22. Membres supérieurs
Épaules douloureuses, comme contuses et excoriées. Dartres humides, croûteuses et brûlantes aux avant-bras. Insensibilité des mains, et surtout des paumes. Craquement dans l'articulation du poignet. Sueur aux paumes des mains. Torpeur des doigts. Démangeaison au dos des doigts. Taches jaunes sur les doigts et ongles jaunâtres. Panaris.
23. Membres inférieurs
Douleurs tiraillantes dans les hanches. Douleurs arthritiques du genou, déchirantes et tensives, aggravées au début de la marche après s'être assis, avec sensation comme si les tendons étaient trop courts (pendant la suppression des règles). Impossibilité de rester tranquille et lourdeur dans les jambes. Lassitude dans les genoux. Craquement de l'articulation du genou. Gonflement douloureux des jambes et des pieds. Taches rouges sur les mollets, parfois douloureuses, devenant ensuite vertes ou jaunes, comme après un coup ou une contusion, et gênant le mouvement du pied, qui est tiré en arrière, comme si les tendons étaient contractés. Crampes dans les mollets. Froid aux pieds, avec forte disposition à prendre froid des pieds (même par une légère exposition des pieds). Torpeur et insensibilité des pieds. Pustules aux pieds.
24. Généralités
Crampes et douleurs crampoïdes dans différentes parties. Douleur de fatigue dans les membres et les articulations, au repos. Douleurs et souffrances nocturnes qui troublent le sommeil. Les symptômes apparaissent pendant le repos et s'aggravent en commençant à marcher, ou par tout mouvement. Tendance à se fouler la partie inférieure du dos. Accès d'hystérie et d'hypocondrie. Secousses dans les tendons, tremblements et secousses convulsives dans les membres. Bouillonnement du sang. Gonflements hydropiques. Gonflement et induration des glandes, avec fourmillements et douleurs lancinantes. Accès de syncope. Grand abattement général, avec rire involontaire. Sensation de fatigue, surtout tôt le matin au lit. Agitation dans le corps, surtout dans les jambes. Manque d'énergie et débilité nerveuse. Phtisie. Défaillance subite en marchant.
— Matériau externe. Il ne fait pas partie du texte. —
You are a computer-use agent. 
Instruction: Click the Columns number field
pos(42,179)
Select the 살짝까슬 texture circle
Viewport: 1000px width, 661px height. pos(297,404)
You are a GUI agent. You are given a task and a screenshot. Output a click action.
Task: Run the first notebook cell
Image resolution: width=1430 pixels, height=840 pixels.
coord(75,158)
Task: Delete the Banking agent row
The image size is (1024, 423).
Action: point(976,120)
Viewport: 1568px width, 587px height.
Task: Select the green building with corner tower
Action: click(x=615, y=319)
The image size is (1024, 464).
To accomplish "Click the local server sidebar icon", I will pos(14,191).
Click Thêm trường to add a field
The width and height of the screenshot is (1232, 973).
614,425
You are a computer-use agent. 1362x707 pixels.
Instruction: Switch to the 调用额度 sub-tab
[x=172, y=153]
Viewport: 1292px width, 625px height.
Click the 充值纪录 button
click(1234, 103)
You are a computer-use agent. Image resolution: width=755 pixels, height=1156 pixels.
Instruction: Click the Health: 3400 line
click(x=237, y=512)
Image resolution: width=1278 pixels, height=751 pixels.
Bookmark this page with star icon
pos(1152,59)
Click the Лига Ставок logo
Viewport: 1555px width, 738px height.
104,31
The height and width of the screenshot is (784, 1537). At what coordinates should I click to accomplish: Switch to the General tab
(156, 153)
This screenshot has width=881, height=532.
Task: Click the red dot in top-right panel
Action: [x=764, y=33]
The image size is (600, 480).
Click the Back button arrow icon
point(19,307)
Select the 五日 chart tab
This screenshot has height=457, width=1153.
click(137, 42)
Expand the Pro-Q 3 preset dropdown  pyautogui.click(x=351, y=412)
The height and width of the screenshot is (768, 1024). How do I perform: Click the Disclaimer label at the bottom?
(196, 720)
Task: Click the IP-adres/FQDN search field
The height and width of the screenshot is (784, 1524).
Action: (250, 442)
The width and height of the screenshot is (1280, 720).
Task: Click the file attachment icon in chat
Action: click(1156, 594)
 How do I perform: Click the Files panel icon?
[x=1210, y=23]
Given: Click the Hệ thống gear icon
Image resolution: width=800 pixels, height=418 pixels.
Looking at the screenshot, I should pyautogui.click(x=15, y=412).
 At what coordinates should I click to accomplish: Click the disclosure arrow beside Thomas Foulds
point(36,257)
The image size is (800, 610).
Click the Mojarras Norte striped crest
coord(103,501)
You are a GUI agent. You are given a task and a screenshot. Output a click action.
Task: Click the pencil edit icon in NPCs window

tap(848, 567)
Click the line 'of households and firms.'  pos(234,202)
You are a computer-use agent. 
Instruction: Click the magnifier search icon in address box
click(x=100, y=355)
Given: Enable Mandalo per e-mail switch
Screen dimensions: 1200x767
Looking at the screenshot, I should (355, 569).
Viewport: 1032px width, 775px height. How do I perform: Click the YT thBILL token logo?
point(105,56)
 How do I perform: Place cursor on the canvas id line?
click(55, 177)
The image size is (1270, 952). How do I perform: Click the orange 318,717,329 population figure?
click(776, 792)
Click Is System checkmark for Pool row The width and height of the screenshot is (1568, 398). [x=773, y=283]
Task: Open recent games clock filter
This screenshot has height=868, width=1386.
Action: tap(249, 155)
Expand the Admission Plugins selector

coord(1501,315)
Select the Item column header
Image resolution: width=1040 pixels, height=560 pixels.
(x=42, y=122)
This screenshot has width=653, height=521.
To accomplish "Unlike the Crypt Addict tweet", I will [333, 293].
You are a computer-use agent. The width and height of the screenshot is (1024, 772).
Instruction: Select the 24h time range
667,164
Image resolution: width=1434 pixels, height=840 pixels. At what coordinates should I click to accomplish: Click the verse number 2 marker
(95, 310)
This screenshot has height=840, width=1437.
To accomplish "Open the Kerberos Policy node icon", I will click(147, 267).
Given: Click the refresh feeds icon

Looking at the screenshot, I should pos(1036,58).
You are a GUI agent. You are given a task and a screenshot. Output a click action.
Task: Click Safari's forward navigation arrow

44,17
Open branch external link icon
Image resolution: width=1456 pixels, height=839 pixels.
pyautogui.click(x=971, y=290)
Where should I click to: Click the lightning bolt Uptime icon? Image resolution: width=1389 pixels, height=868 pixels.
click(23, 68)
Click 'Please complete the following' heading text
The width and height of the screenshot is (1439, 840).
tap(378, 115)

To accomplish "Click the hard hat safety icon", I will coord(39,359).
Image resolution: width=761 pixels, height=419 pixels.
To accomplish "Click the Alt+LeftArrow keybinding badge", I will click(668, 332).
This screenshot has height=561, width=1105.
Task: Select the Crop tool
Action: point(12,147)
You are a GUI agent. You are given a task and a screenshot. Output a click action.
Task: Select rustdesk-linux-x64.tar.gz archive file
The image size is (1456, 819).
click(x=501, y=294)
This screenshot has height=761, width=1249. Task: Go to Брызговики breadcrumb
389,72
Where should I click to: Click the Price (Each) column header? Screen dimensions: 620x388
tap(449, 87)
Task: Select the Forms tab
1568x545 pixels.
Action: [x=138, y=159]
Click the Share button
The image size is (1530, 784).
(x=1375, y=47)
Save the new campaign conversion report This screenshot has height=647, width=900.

Grande disposition à prendre froid. Grande fatigue et autres souffrances en marchant en plein air. Privation persistante de la chaleur vitale naturelle.
25. Peau
Élancements et démangeaisons piquantes dans la peau. Gonflement des glandes, avec fourmillements et points après contusions et meurtrissures. Coloration bleuâtre de la peau sur tout le corps. Inflammation douloureuse de la peau. Urticaire à la suite d'un exercice corporel violent. Boutons semblables à ceux de la gale, devenant squameux. Taches brunâtres, ou rouges et prurigineuses, sur tout le corps, qui disparaissent et reviennent. Dartres humides, ou croûteuses et brûlantes. Ulcères noirâtres, avec écoulement sanieux, sanguinolent et fétide, et tension avec fourmillements. Ulcères gangreneux. Ulcération des os. Panaris. Pétéchies. Taches rougeâtres et verdâtres, comme par ecchymose.
26. Sommeil
Somnolence pendant la journée, même de très bonne heure le matin. Assoupissement. Envie de dormir le soir, avec chute des paupières. Endormissement tardif. Sommeil troublé et non réparateur, avec larmoiement, et rêves fréquents, anxieux et affreux. Rêves de maladie, de mutilation, de mort, de danger et de querelles. La nuit, céphalée, nausées, gastralgie, saignement du nez, douleurs dans les membres, etc. Demi-réveil après minuit, avec grande angoisse. Cauchemar. Sursauts des membres pendant le sommeil.
27. Fièvre
Frissonnement, froid fréquent et chair de poule. Froid et frilosité le matin et dans la matinée. Frilosité avec désir de chaleur, surtout au soleil. Chaleur interne et externe, avec grande irritabilité nerveuse. Chaleur interne sèche. Fièvre lente, avec absence totale d'appétit. Fièvre inflammatoire avec grande chaleur, sueur abondante, inappétence, diarrhée et vomissements. Fièvre avec inflammation de la gorge et toux. Pouls irrégulier; généralement lent et plein, alternant avec des battements petits et fréquents. Sueurs nocturnes, même au commencement du sommeil. Chaleur avec sudation profuse. Sueurs jour et nuit, dès qu'on ferme les yeux et qu'on s'endort. Sueurs locales, fétides et âcres.